The family limited partnership (FLP) is a sophisticated financial planning technique that, when implemented properly, enables a family to hold and manage its wealth, including the family business, within several generations of family members as partners.

Families with significant wealth increasingly establish an FLP rather than a corporation, because the FLP is often better suited to achieving certain objectives. Specifically, the FLP is an ideal mechanism for--

* retaining the operating direction or control of the family business or investment assets by the senior family members,

* developing a succession plan for the future management of the enterprise, and

* transferring the assets (wealth) of the family between generations at the lowest permissible cost in estate and gift taxes.

What Is an FLP?

A little background on corporations and partnerships is helpful to understanding the FLP. The profits of a standard C corporation are taxed at a maximum rate of 35% (for Federal tax purposes); when the after-tax profits of the C corporation are distributed to the shareholders as dividends, those same profits are taxed a second time to the individual shareholders, up to the maximum Federal statutory rate of 39.6%. The combined corporate and personal tax rate can easily exceed 60%, even before state and local income taxes are taken into account.

On the other hand, the profits of a subchapter S corporation are, in general, taxed at the shareholder level only--making the S corporation a more appealing structure than the C corporation in many instances. However, there are numerous restrictions on the qualifications for functioning as an S corporation, even after the liberalizing amendments enacted in 1996.

By comparison, a partnership is a pure "flow-through" company, meaning that the income realized by the entity flows through and in all cases is taxable to its individual owners and not to the business per se. As a result, the limited partnership has become increasingly popular as a flexible and tax-efficient vehicle for conducting business--particularly as compared to a corporation, which is more formal and generally tax-inefficient means for conducting business.

Further enhancing the desirability of partnerships is the Uniform Limited Partnership Act adopted by a large majority of the states. This statute standardizes and simplifies the laws governing a limited partnership's conduct of business in more than one state.

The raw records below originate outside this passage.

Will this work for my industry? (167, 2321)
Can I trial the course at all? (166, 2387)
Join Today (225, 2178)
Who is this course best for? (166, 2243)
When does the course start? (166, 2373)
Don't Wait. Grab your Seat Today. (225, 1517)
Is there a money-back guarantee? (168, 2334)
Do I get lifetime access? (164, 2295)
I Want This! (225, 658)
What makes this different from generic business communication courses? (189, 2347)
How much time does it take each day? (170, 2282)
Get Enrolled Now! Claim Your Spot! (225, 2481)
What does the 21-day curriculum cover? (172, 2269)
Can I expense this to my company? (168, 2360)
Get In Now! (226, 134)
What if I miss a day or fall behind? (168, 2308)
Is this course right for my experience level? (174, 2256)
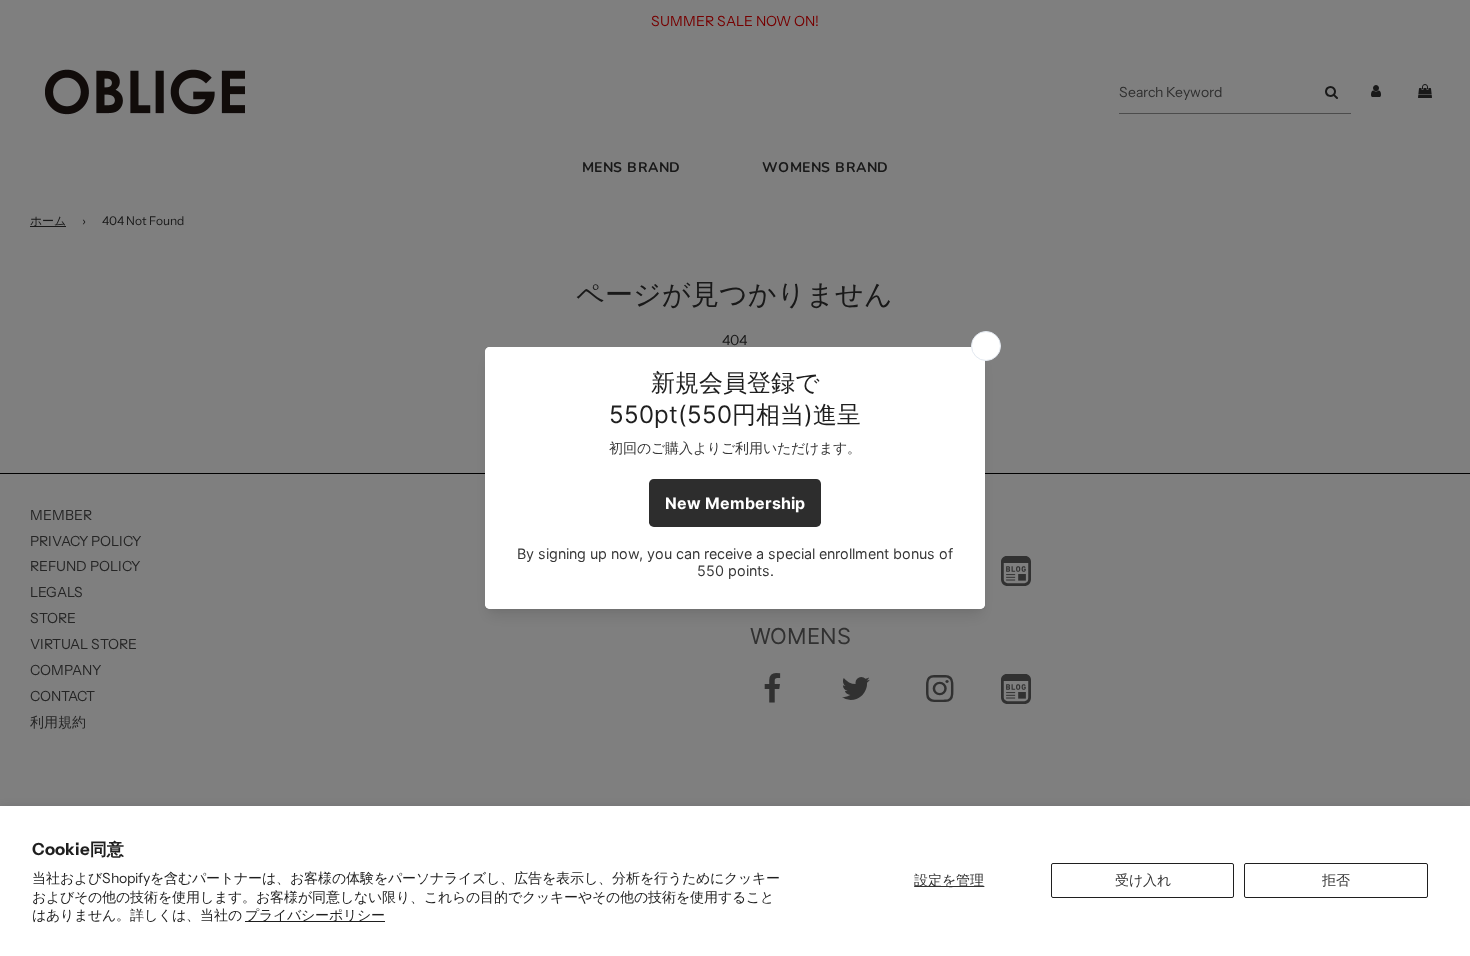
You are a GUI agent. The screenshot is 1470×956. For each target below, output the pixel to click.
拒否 (1336, 880)
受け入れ (1143, 880)
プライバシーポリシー (315, 915)
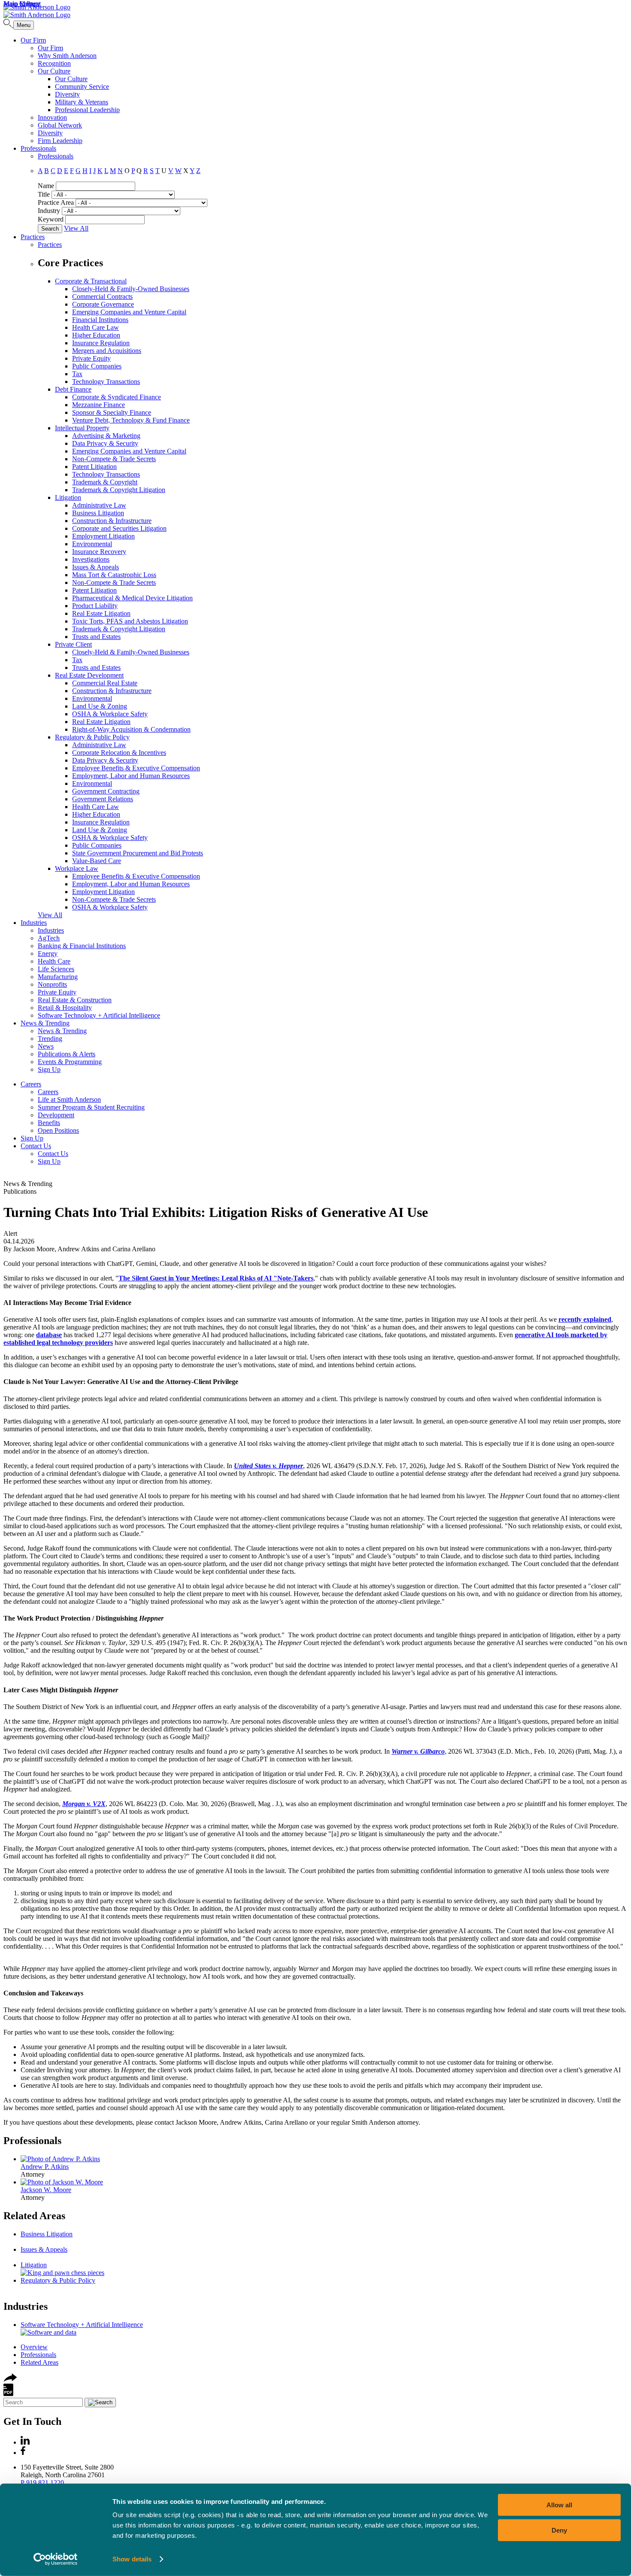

Illustrative Example of an FLP

To illustrate the use of an FLP, consider the case of the Alpha Family:

The Alpha Family's senior members, Parents, are in the business of acquiring and operating office buildings. Parents have three children, one of whom, C, is interested in working for the business. Parents are the owners of a limited liability company (LLC), which is treated as a partnership for income tax purposes and owns one property. Parents have located a potential acquisition property and would like to consolidate the LLC with the new property. The issue: How should Parents proceed?

Parents may create an FLP by contributing their interests in the LLC to the FLP in exchange for general partnership interests (totaling 10% of partnership capital and profits) and limited partnership interests (the remaining 90% interest). Parents may transfer their general partnership interests to an LLC or an S corporation to obtain limited liability protection.

Next, Parents make a gift of half of their limited partnership interests to the children, dividing up the interests among the younger generation. Parents lend $2.5 million to the FLP, payable in 10 years and bearing interest at the applicable Federal rate for related party loans (assume five percent under current guidelines). C may or may not become an employee of the FLP. The FLP then acquires the new property, using $5 million in cash from the loan proceeds and a mortgage. Each year, the limited partners will be allocated their proportionate share of the rental activity profit. They will also benefit from the future appreciation of the buildings.

If structured correctly, the FLP achieves several goals:

* Parents retain effective control over the management of the enterprise during their lifetimes or for as much of their lifetimes as they decide. This results from the powers of a general partner, who manages the business and controls the distributions to limited partners.

* Parents maintain family control of the enterprise in the future through their selection of a general partner, such as C.

* Parents have obtained significant protection from creditors by combining the existing and future properties into a single vehicle, because attachment by a creditor of a limited partnership interest is a cumbersome procedure that does not carry the same rights as attachment of an asset that is directly owned by a debtor.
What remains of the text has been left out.